----- Text block

Expected time complexity is O(n)

Examples: 

1) Input:  txt[] = "BACDGABCDA"  pat[] = "ABCD"
   Output:   Found at Index 0
             Found at Index 5
             Found at Index 6
2) Input: txt[] =  "AAABABAA" pat[] = "AABA"
   Output:   Found at Index 0
             Found at Index 1
             Found at Index 4

We strongly recommend that you click here and practice it, before moving on to the solution.

This problem is slightly different from the standard pattern-searching problem, here we need to search for anagrams as well. Therefore, we cannot directly apply standard pattern-searching algorithms like KMP, Rabin Karp, Boyer Moore, etc.

Approach 1 :

Brute Force : 
Consider the Input txt[] = "BACDGABCDA"  pat[] = "ABCD".
Occurrences of the pat[] and its permutations are found at indexes 0,5,6. 
The permutations are BACD,ABCD,BCDA. 
Let's sort the pat[] and the permutations of pat[] in txt[].
pat[] after sorting becomes : ABCD
permutations of pat[] in txt[] after sorting becomes : ABCD, ABCD,ABCD.
So we can say that the sorted version of pat[] and sorted version of its
permutations yield the same result. 

INTUITION: The idea is to consider all the substrings of the txt[] with are of lengths equal to the length of pat[] and check whether the sorted version of substring is equal to the sorted version of pat[]. If they are equal then that particular substring is the permutation of the pat[], else not.

C++




#include <bits/stdc++.h>
using namespace std;
  
void search(string& pat, string& txt)
{
    /*finding lengths of strings pat and txt*/
    int n = txt.length(), m = pat.length();
    /*string sortedpat stores the sorted version of pat*/
    string sortedpat = pat;
    sort(sortedpat.begin(), sortedpat.end());
    /*temp for storing the substring of length equal to
     * pat*/
    string temp;
    for (int i = 0; i <= n - m; i++) {
        temp = "";
        for (int k = i; k < m + i; k++)
            temp.push_back(txt[k]);
        sort(temp.begin(), temp.end());
        /*checking whether sorted versions are equal or
         * not*/
        if (sortedpat == temp)
            cout << "Found at Index " << i << endl;
    }
}
int main()
  
{
    string txt = "BACDGABCDA";
    string pat = "ABCD";
    search(pat, txt);
    return 0;
}


Java




/*package whatever //do not write package name here */
import java.util.*;
class GFG {
    
  static void search(char[] pat, char[] txt)

----------
----- Records supplied

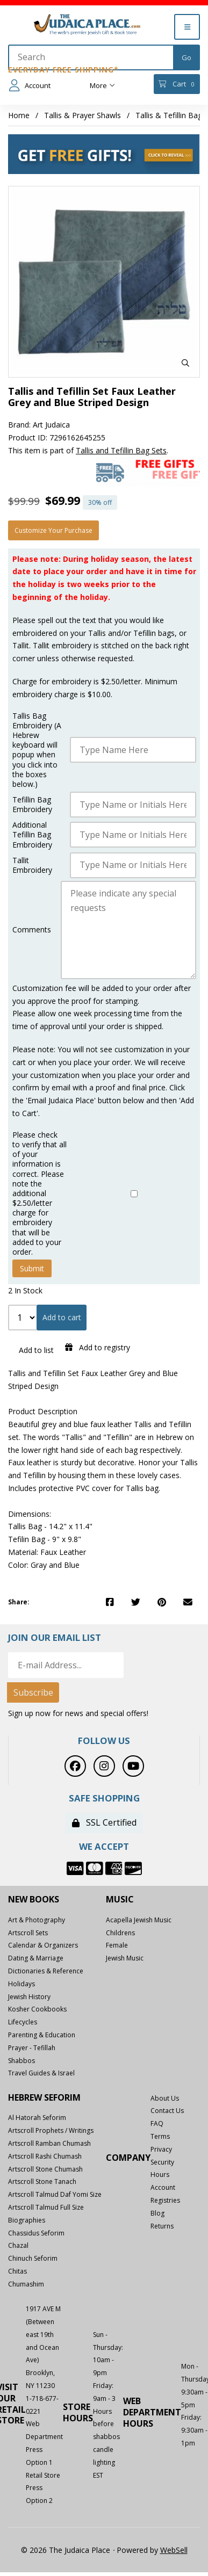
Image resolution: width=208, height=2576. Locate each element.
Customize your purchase (53, 530)
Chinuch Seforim (33, 2258)
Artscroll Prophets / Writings (51, 2130)
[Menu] (187, 27)
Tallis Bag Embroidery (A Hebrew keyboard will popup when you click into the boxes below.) (36, 750)
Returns (162, 2226)
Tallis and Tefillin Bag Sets (121, 450)
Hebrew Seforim (44, 2097)
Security (162, 2162)
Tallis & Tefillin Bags (170, 115)
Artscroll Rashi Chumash (45, 2156)
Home (19, 115)
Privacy (161, 2149)
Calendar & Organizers (43, 1945)
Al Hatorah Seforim (37, 2117)
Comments (31, 930)
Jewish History (29, 1996)
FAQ (156, 2123)
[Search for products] (91, 57)
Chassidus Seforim (36, 2233)
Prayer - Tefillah (31, 2047)
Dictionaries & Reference (45, 1971)
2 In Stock (25, 1290)
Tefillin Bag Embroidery (32, 804)
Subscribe (33, 1692)
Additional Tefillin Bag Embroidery (32, 834)
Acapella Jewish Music (138, 1919)
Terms (160, 2136)
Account (30, 85)
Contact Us (167, 2110)
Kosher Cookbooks (37, 2009)
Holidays (21, 1983)
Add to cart (61, 1317)
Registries (165, 2200)
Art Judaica (51, 424)
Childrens (120, 1932)
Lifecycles (22, 2022)
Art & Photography (36, 1919)
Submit (32, 1268)
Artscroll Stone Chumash (45, 2169)
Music (120, 1899)
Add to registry (97, 1347)
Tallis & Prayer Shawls (82, 115)
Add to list (34, 1350)
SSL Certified (104, 1822)
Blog (157, 2213)
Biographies (26, 2220)
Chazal (18, 2245)
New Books (33, 1899)
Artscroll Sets (28, 1932)
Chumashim (26, 2284)
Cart (177, 84)
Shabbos (21, 2060)
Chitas (17, 2271)
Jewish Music (125, 1958)
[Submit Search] (186, 57)
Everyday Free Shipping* (63, 69)
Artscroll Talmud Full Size (46, 2207)
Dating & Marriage (35, 1958)
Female (117, 1945)
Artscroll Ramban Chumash (49, 2143)
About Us (164, 2098)
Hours (159, 2174)
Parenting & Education (41, 2034)
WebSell (174, 2550)
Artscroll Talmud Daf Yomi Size (55, 2194)
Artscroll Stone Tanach (42, 2181)
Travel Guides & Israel (41, 2073)
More (102, 85)
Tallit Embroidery (32, 865)
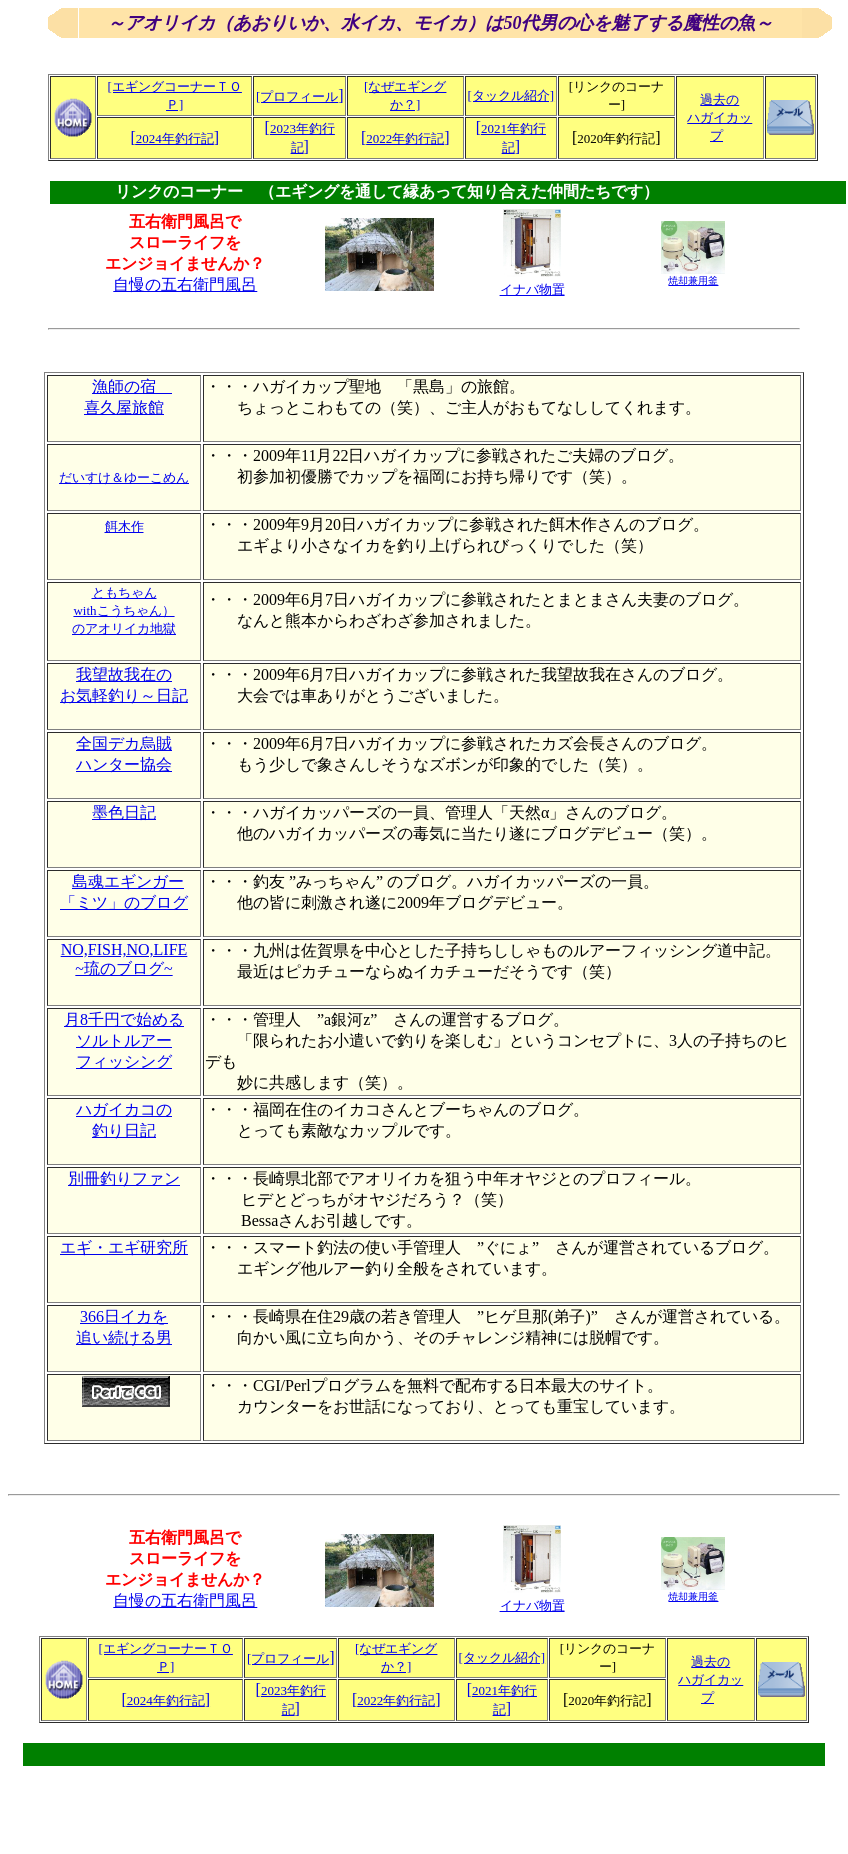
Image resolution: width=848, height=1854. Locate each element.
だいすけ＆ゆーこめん (124, 477)
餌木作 (124, 526)
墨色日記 (124, 812)
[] (174, 137)
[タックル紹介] (510, 95)
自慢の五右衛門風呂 (185, 284)
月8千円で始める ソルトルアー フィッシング (124, 1040)
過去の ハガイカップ (719, 117)
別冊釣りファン (124, 1178)
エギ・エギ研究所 (124, 1247)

----------

Your instructions
Which standard pattern-searching algorithms does the anagram search text say cannot be applied directly to this problem? Answer from the anagram search text alone, not from the entries.

Result of this exercise
KMP, Rabin Karp, and Boyer Moore.